Harris’ plan to create jobs in Central America has merit
Vice President Kamala Harris wants to improve conditions in Central America using private-sector investments, in part to reduce migratory pressure on the U.S. southern border. It is a great idea, for practical, moral and historical reasons.
The question is whether she can pull it off. Her tenure so far has not been marked by major accomplishments.
The idea itself has great merit. Migration is a matter of both pull and push. Yes, people come to this country because it offers freedom, opportunity and prosperity. But they are willing – or eager – to leave their own country behind because things there are not good. And in the case of Central America, we “Norte Americanos” bear more than a little responsibility for those poor conditions.
Many of that region’s worst problems stem from drug trafficking and the corruption and gang violence that come from it. People cannot enjoy life amid gang wars and governments cannot combat the drug trade when they are at least tangentially part of it.
It is easy for officials to call for greater law enforcement efforts, but a better – and more honest – approach is to ask: Who is buying those drugs? Harris’ approach essentially acknowledges the answer we all know.
It effectively recognizes a historical truth as well. The United States has a responsibility to Central America, for the simple reason that this country has intervened in, interfered with and, generally, messed about in Central America for well longer than a century.
A good explanation of that came from a retired Marine Corps major general – and two-time Medal of Honor recipient – named Smedley Butler. In the 1930s, he wrote a speech (and a book) “War is a Racket.”
In it he details how, with the Marines, he intervened in a number of Latin and Central American nations on behalf of U.S. business interests. He specifically mentions invading Mexico, Haiti, Cuba, Nicaragua, the Dominican Republic and Honduras. The U.S. seizure of Panama from Colombia predated him.

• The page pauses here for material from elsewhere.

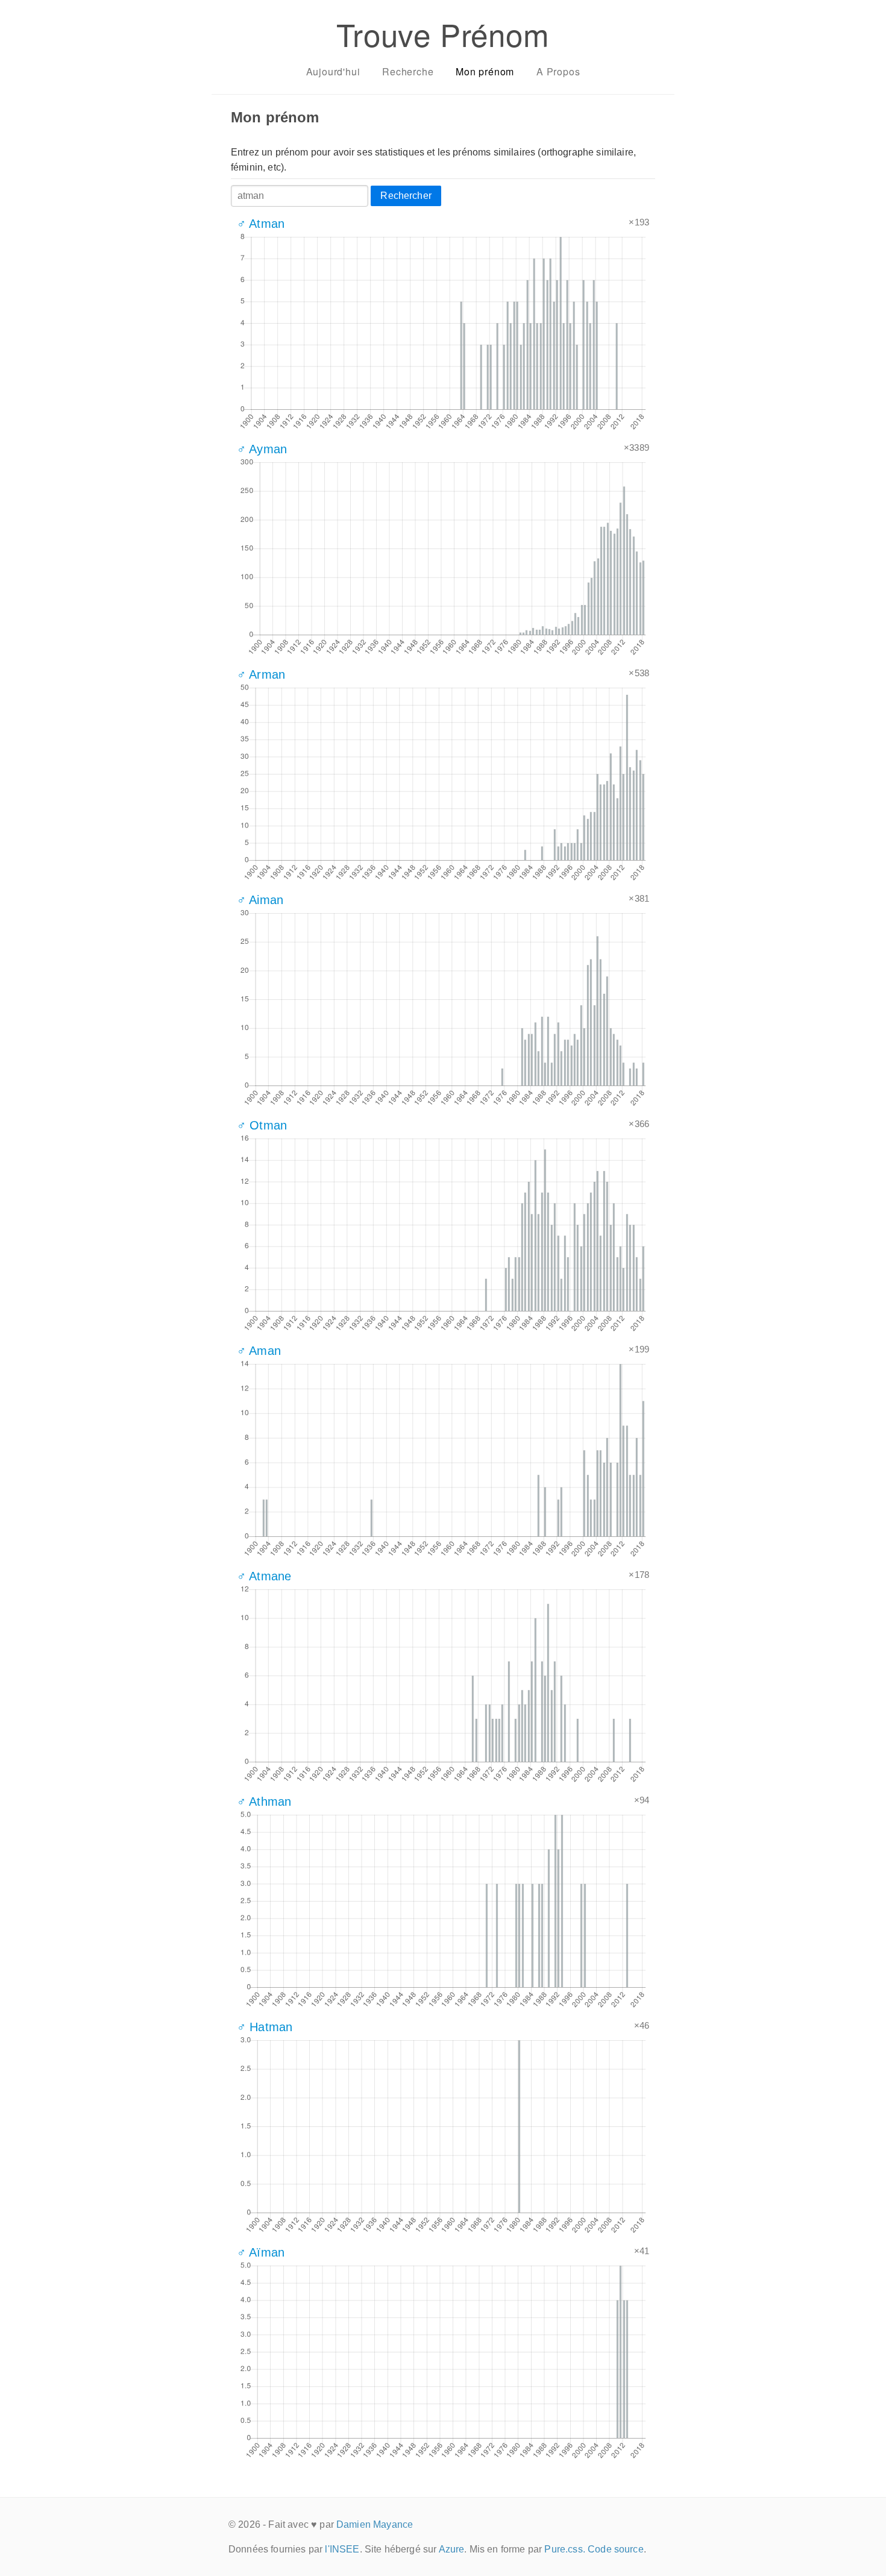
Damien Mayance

Nowadays, this country rarely sends troops to interfere in Central America. Today, Americans just send money – to all the wrong people.
So, Harris is not off base in wanting Americans to send money, in the form of commercial investments, to the good people of Central America. It may be the only way to counter the drug money.

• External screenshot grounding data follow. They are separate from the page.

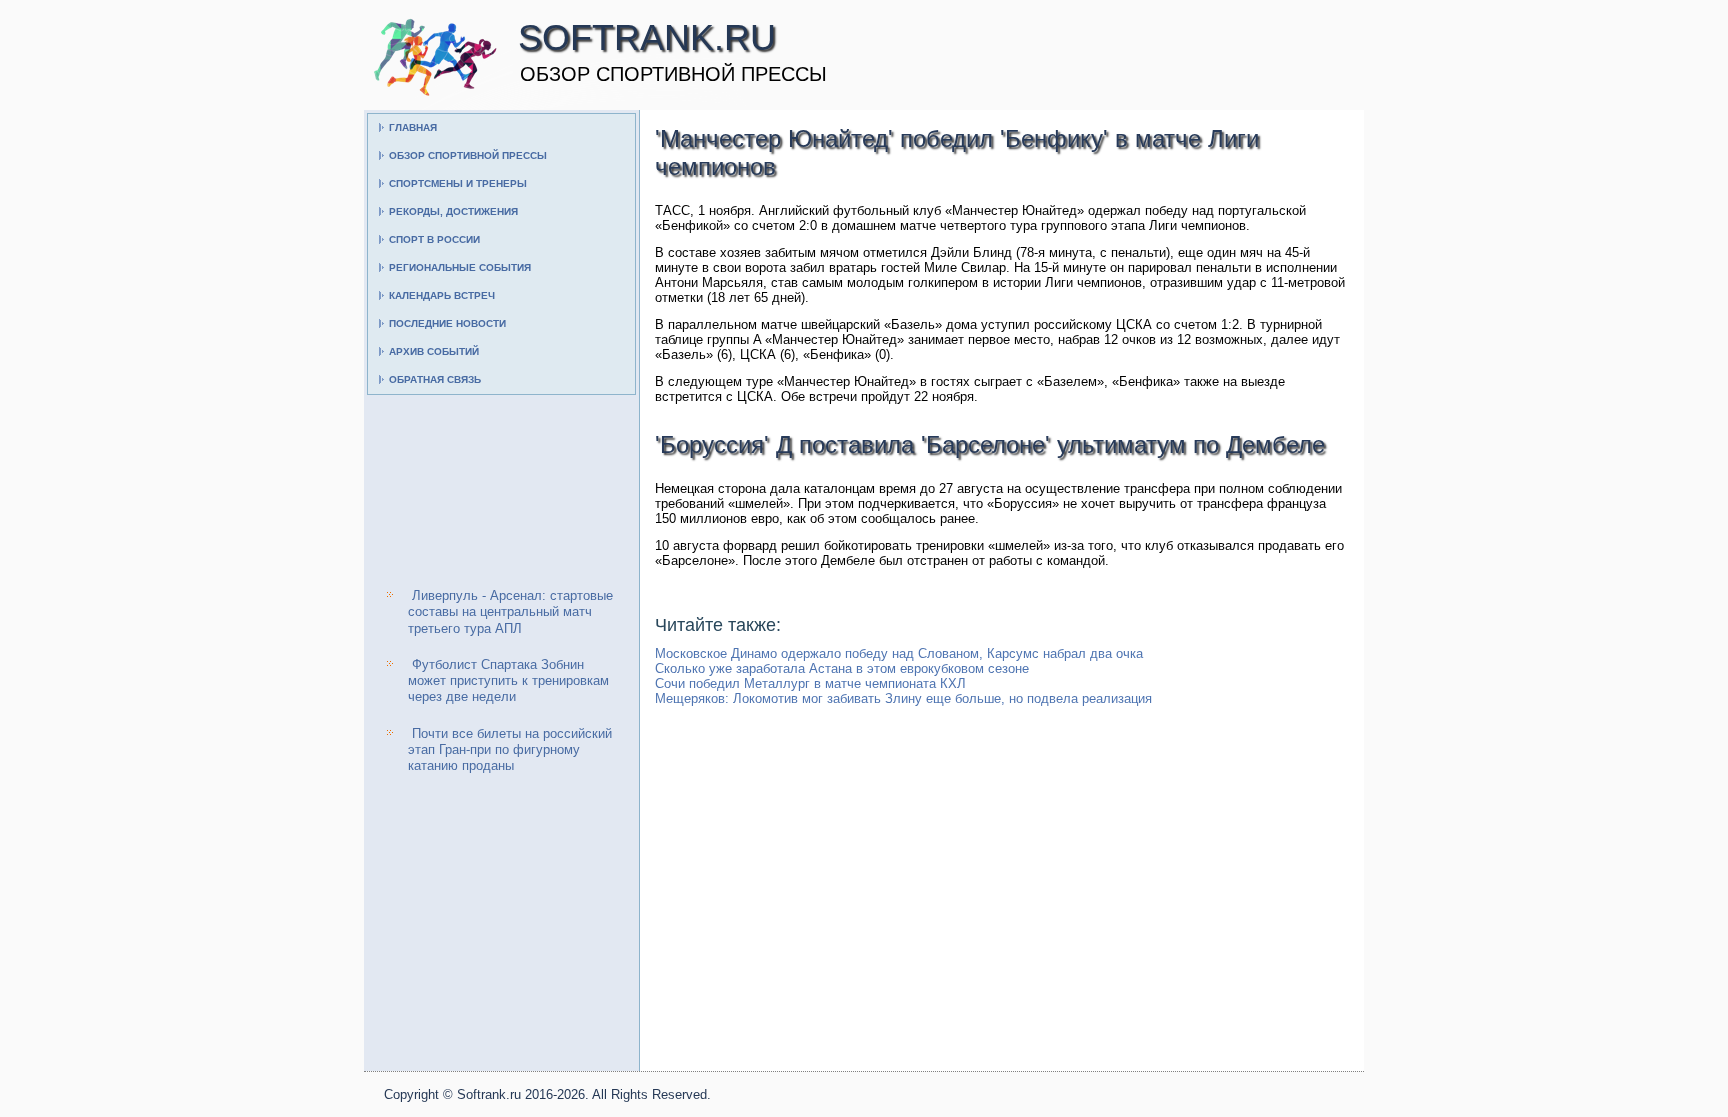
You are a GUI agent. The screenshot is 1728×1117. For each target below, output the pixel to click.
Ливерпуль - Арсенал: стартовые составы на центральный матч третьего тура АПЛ (510, 612)
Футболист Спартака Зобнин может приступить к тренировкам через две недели (508, 681)
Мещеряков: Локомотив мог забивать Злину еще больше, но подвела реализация (903, 698)
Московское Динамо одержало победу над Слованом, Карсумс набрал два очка (899, 653)
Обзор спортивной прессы (468, 155)
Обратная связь (435, 379)
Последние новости (447, 323)
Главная (413, 127)
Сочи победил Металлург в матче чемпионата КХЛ (810, 683)
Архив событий (434, 351)
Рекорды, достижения (453, 211)
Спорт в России (434, 239)
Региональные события (460, 267)
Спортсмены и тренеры (458, 183)
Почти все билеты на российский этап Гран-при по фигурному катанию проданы (510, 750)
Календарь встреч (442, 295)
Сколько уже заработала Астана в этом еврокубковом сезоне (842, 668)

She says she has commitments of nearly $3.2 billion toward her efforts. That is great, but in the context it is a pittance and should be seen as a test case. If those investments seem to be doing good, much more will be needed to make a real impact on immigration.
At that point, if the evidence shows good effect, the effort would need to be expanded and funded as a major federal program. But whatever it costs, it could prove to be cheaper than what is happening now.
Maybe then we will also find out if the “build the wall” crowd really wants to address immigration or if that was just chest pounding.